Diesem kalten Kalkül entspricht die Versuchsanordnung des Romans. Sie folgt einer abstrakten, spielerischen Logik. Welcher? Mosebach legt eine Spur. Er habe, so sagt der Erzähler zu seiner Geliebten, die ihn ab und zu durch kritische Fragen unterbricht, immer gerne Patience gespielt. Man lege dreizehn Karten offen nebeneinander, darüber eine Reihe von verdeckten und so fort. Wer das oft spiele, könne die umgedrehten Karten meist erraten. Nach diesem Muster ist die Geschichte gebaut. Es gibt dreizehn die Handlung bestimmende Personen; vom Prolog abgesehen, 32 Kapitel (so viel Blatt hat die kleine Patience); vier Paare, die sich neu finden; und es gibt drei Joker. Nummer eins, der Joker der Schönheit, ist die Nachtigall. Ihr lauscht der Erzähler, als er noch fremd in der Stadt ist und in seiner leeren Wohnung sitzt. Unsichtbar singt sie in der Krone einer gewaltigen Kastanie und rührt den Einsamen zutiefst. Auch den Leser, denn Mosebach beschreibt den Gesang mit einer Meisterschaft, die ihresgleichen sucht. Nummer zwei, der Joker des vollkommenen Narzissmus, ist der Kakadu. Immer wieder greift er in die Geschicke der Personen ein. Sein Schrei ist ebenso furchtbar, wie seine Federn wunderbar sind. Nummer drei, der Joker der Freiheit, ist die Tigerkatze, die Silvi eines Tages zuläuft und von der kinderlosen Mädchenfrau liebevoll gepflegt wird. Auch die Katze nimmt Einfluss auf den Gang der Geschichte. Am Ende gewinnt sie den Weg ins Freie, führt ein wildes räuberisches Leben und läuft im Überschwang ihres Selbstgefühls vor ein Auto.

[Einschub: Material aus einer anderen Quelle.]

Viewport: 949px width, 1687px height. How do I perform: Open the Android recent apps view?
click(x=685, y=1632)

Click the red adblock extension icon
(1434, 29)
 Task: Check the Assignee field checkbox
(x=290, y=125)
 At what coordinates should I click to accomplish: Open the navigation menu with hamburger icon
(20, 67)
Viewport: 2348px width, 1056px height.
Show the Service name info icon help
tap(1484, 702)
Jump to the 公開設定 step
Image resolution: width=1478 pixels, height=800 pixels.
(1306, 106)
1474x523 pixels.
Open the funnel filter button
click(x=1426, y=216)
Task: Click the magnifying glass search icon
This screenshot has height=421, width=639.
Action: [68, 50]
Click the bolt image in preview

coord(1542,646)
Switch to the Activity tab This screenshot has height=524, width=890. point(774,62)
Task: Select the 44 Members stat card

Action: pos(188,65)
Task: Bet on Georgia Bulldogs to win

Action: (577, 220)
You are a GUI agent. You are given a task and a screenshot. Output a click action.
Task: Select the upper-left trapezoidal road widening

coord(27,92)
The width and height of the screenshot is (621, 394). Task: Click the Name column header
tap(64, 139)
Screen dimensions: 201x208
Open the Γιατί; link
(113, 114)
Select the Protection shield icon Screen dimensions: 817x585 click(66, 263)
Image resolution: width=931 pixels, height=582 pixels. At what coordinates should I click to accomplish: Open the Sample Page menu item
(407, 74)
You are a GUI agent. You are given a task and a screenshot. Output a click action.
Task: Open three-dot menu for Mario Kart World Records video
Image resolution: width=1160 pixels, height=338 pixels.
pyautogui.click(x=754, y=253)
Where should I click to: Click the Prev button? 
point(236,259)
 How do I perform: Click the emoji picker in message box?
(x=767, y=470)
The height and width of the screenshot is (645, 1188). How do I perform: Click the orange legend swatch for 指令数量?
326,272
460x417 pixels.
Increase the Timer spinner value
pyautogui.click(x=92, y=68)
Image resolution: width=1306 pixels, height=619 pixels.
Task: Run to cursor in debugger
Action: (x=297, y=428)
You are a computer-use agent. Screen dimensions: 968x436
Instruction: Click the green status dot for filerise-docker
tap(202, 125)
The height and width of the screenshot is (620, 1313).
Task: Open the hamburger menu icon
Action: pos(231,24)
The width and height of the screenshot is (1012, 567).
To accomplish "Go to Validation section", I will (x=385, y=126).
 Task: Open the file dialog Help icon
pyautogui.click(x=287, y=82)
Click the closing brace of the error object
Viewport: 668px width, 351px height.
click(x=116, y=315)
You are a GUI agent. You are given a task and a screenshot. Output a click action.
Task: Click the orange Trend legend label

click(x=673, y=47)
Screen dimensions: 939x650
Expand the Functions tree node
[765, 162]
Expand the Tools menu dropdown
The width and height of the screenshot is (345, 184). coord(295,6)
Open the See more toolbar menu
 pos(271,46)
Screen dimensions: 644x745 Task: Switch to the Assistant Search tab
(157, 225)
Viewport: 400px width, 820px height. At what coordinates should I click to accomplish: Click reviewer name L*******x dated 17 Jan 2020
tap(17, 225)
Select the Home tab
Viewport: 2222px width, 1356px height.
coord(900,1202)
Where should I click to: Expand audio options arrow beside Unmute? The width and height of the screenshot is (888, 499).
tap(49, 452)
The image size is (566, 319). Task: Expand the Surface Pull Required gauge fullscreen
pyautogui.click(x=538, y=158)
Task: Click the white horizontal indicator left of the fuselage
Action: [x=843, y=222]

Der Erzählvorgang besteht darin, die Karten nach und nach aufzudecken. Vielfältige Schauplätze ergeben sich daraus, ein Landhaus in Österreich, ein heruntergekommenes Hotel in Kairo, eine Pizzabude in Frankfurt, ein Ferienhaus auf Sizilien. Und die Spielkarten fügen sich zu überraschenden Kombinationen. Dass Bernward und Silvi sich finden, gleicht einem Sommernachtstraum. Dass Hans-Jörg und Helga eine geschäftliche Verbindung eingehen, aus der womöglich noch mehr wird, ist das kleine Glück der Pechvögel. Dass Rosemarie sich mit einer gemeinen Intrige aus der sexuellen Hörigkeit im Dienste Salams befreit, ist eine Verzweiflungstat. Und dass der Erzähler, indem er die letzte Karte aufdeckt, seine Geliebte findet, begründet die ganze Geschichte.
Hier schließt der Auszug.